• Work to complete
When the string "will" occurs in a line of the records, show that line.

• Source data
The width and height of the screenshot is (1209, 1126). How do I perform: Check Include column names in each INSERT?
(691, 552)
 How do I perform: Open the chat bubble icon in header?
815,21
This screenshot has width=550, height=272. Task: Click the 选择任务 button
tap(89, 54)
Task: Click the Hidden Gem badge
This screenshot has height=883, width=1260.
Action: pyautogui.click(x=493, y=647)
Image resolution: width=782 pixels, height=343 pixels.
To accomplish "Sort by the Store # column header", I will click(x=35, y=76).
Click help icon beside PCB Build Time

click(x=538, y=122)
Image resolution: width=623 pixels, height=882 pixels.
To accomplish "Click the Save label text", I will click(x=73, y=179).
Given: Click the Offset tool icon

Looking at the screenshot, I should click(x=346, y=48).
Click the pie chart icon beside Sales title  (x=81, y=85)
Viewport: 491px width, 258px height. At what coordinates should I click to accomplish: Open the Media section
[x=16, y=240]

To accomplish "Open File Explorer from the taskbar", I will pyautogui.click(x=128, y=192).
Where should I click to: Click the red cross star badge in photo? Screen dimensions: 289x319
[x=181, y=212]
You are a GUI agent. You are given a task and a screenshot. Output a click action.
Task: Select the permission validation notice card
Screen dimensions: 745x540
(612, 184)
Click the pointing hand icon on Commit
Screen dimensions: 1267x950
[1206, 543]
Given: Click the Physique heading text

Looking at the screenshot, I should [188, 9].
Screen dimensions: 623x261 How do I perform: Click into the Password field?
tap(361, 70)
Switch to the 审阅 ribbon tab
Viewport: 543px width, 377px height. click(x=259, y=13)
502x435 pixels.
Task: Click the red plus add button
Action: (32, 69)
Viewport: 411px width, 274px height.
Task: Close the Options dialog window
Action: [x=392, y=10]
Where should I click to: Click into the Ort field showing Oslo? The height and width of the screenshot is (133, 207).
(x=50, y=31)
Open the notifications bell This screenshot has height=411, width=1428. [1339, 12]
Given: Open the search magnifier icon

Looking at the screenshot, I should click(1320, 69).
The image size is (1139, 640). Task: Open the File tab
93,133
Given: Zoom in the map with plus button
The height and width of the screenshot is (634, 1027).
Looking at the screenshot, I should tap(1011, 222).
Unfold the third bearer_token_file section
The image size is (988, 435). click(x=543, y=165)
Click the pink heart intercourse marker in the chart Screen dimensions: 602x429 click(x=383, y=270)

• Written solution
To accomplish "Sort by the Store # column header", I will click(x=35, y=76).
To accomplish "Click the Save label text", I will click(x=73, y=179).
To accomplish "Open File Explorer from the taskbar", I will pyautogui.click(x=128, y=192).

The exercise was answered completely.